The National Labor Relations Board opened the door to the unionization of an estimated 90,000 medical residents at the nation's teaching hospitals by giving house staff the right to bargain collectively.
The 3-2 decision, which cannot be appealed, reverses 23 years of precedent. House staff members, who contend they are working longer hours and performing more nonphysician duties as hospitals cut workers, are expected to unionize as a result.
"The whole healthcare system has taken advantage of residents, who have had no rights," said Mark Levy, executive director of the Committee of Interns and Residents, which brought the case. Levy noted that only one state, New York, has a law to limit the number of hours residents can work.
The 32-page ruling, released last week, determined that residents, interns and fellows are employees. It overturned a 1976 NLRB decision that deemed them "primarily students" who were not entitled to protection under the National Labor Relations Act (See chart).
The Association of American Medical Colleges, which represents teaching hospitals, opposed the finding, saying labor disputes would interfere with education and patient care. Its views were echoed by the American Hospital Association and backed by two dissenting NLRB members.
"If anything, it will add to the financial burdens of teaching hospitals, so many of which are already reeling under current pressures," said Jordan Cohen, M.D., president of the AAMC.
The ruling stems from a petition the CIR filed in 1997 seeking certification of a bargaining unit of the 430-member house staff at Boston Medical Center, the primary teaching hospital for the Boston University School of Medicine.
Late last week, the medical center scheduled an election on certification for Dec. 21.
The CIR handpicked the case to ask the NLRB to require private hospitals to recognize resident unions, in part because one of the medical center's predecessor organizations had a 30-year track record of successful collective negotiations by house staff.
Boston Medical Center was created when Boston University Medical Center and Boston City Hospital merged in 1996. Under state law, residents could bargain collectively at Boston City Hospital because it was a public hospital. The merger agreement required the new private medical center to recognize the residents' bargaining unit. But house staff was concerned that without certification by the NLRB, bargaining privileges might not transfer if the hospital underwent another merger.
Andrew Yacht, M.D., a chief resident in internal medicine and co-president of the house staff bargaining unit at Boston Medical Center, testified in the case. He said he's glad future residents won't have to endure 80- to 100-hour workweeks consumed by grunt work such as drawing blood and transporting patients.
"It's something we've been waiting for for a long time," Yacht said.
The issue divided organized medicine, with the American Medical Students Association, the American Medical Women's Association and the state medical societies of California and New York taking the side of the CIR. It was also supported by the American Nurses Association and the American Public Health Association.
The medical center was supported by the American Council on Education, the American Board of Medical Specialties and the Council of Medical Specialty Societies.

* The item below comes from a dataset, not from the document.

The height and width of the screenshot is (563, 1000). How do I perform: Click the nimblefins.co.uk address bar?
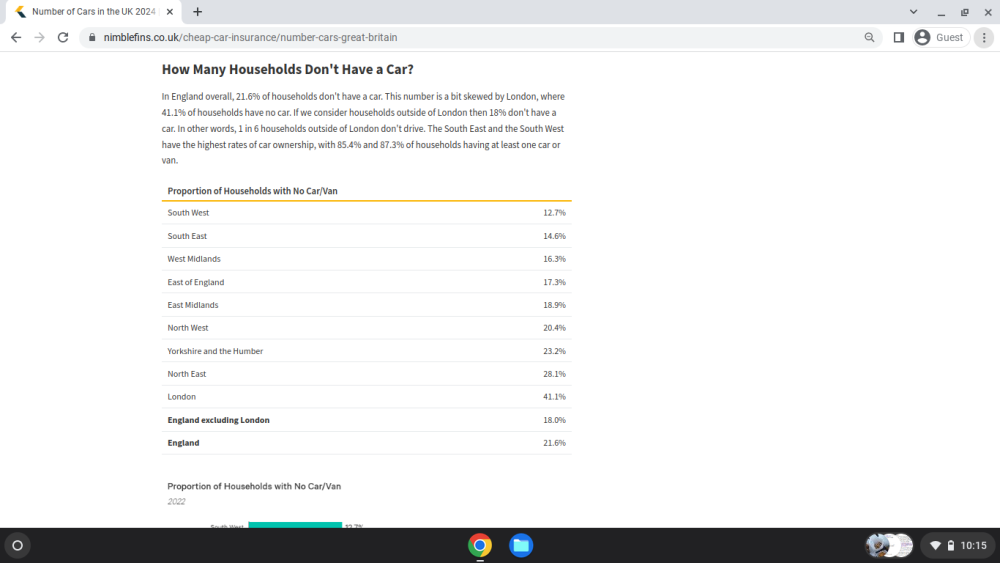pos(472,38)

The American Medical Association and the Massachusetts Medical Society took the middle ground, arguing that residents should be allowed to negotiate collectively on patient care and working conditions but should not be allowed to strike.
The AMA called the ruling "an important change" that gives residents more leverage to address patient-care and workplace issues. The AMA said it decided to create a union for employed physicians earlier this year partly because of the likelihood of a favorable decision for residents.
The AMA's union for employed doctors, Physicians for Responsible Negotiations, announced its formal launch just days before the NLRB decision was released. The PRN has rejected strikes as a negotiating tool.
Both the AMA and the CIR will vie to represent residents and interns.
The CIR represents about 10,000 physicians in California, Florida, New Jersey, New York and Washington. Some states allow residents and interns at public hospitals to collectively negotiate, and about 15 private hospitals have voluntarily signed contracts with the CIR.
CIR officials said the Service Employees International Union provided it with $1 million in cash and in-kind support to organize interns and residents. The SEIU is engaged in organizing efforts in Boston, California and New York.
"We expect that as the sense of their own rights starts to enter their busy schedules and into their busy minds, there will be organizing. How fast, it's hard to tell," Levy said last week.